The fort was occupied in November or December 1644, and in January 1645/6 a force was sent from Plymouth who erected a battery of three guns in a commanding position on the mainland, exactly opposite and slightly above the small promontory on which the fort is situated. The siege lasted until May 1646, when Fortescue capitulated to Colonel Ralph Weldon, then in command of Plymouth. He obtained very favourable terms for the garrison, the articles of surrender stipulating that the whole force should be allowed to march out with all the honours of war and proceed in safety to their own homes; Fortescue himself and the other officers obtaining permission to remain at home unmolested for three months, at the end of which time they were free either to make their peace with the Parliament or to go abroad from any port they should select.

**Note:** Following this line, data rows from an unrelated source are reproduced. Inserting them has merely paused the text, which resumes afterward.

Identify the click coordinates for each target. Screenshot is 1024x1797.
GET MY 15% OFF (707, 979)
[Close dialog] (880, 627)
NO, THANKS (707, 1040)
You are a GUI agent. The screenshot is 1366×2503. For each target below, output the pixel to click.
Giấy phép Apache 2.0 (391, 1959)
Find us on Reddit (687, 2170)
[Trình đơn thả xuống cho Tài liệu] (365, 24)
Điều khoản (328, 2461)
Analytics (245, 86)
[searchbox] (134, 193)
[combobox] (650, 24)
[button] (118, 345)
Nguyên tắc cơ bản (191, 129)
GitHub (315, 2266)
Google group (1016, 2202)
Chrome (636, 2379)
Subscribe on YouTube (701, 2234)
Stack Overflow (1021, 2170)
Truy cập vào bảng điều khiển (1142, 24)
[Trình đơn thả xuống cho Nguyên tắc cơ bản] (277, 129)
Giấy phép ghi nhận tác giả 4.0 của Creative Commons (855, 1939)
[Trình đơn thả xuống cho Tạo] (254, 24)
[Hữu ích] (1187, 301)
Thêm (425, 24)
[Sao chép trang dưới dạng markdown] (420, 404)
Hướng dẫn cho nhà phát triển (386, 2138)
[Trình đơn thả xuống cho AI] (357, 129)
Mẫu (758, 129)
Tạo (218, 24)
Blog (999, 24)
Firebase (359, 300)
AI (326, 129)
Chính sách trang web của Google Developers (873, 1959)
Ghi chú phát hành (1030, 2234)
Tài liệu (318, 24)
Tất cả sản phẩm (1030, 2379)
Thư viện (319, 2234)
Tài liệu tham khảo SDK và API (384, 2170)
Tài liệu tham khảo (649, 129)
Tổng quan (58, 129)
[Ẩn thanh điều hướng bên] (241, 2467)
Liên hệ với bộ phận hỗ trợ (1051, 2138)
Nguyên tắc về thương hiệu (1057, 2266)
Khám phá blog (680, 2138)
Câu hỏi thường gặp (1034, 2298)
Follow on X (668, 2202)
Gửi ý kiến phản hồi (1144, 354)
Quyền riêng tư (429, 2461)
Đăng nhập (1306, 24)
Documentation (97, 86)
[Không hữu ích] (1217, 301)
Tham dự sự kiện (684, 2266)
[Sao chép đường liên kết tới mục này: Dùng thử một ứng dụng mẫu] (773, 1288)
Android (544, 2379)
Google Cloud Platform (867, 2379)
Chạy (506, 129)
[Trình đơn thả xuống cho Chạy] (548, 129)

Fortescue carried away with him the key of Fort Charles, which still remains in the possession of his descendant.

==Later life==
Unwilling or unable to come to terms with the parliament, Fortescue made his way to Delft, where he lived during the brief remainder of his life. In the 'Propositions of the Lords and Commons for a peace sent to His Majesty at Newcastle’ in July 1646, he is included in a list of persons who are to be removed from 'his majesty's councils and to be restrained from coming within the verge of the court, bearing any public office or having any employment concerning the state'.

==Private life==
Fortescue died in January or February 1647, at the age of 37, and was buried in the 'New Church' of Delft. He had married Jane, daughter of Thomas Southcote of Mohuns Ottery, and had a son, Edmund, created a baronet in 1664, and three daughters. There is a portrait of Fortescue at Fallapit House, and a Dutch engraving, a facsimile of which is given by Lord Clermont.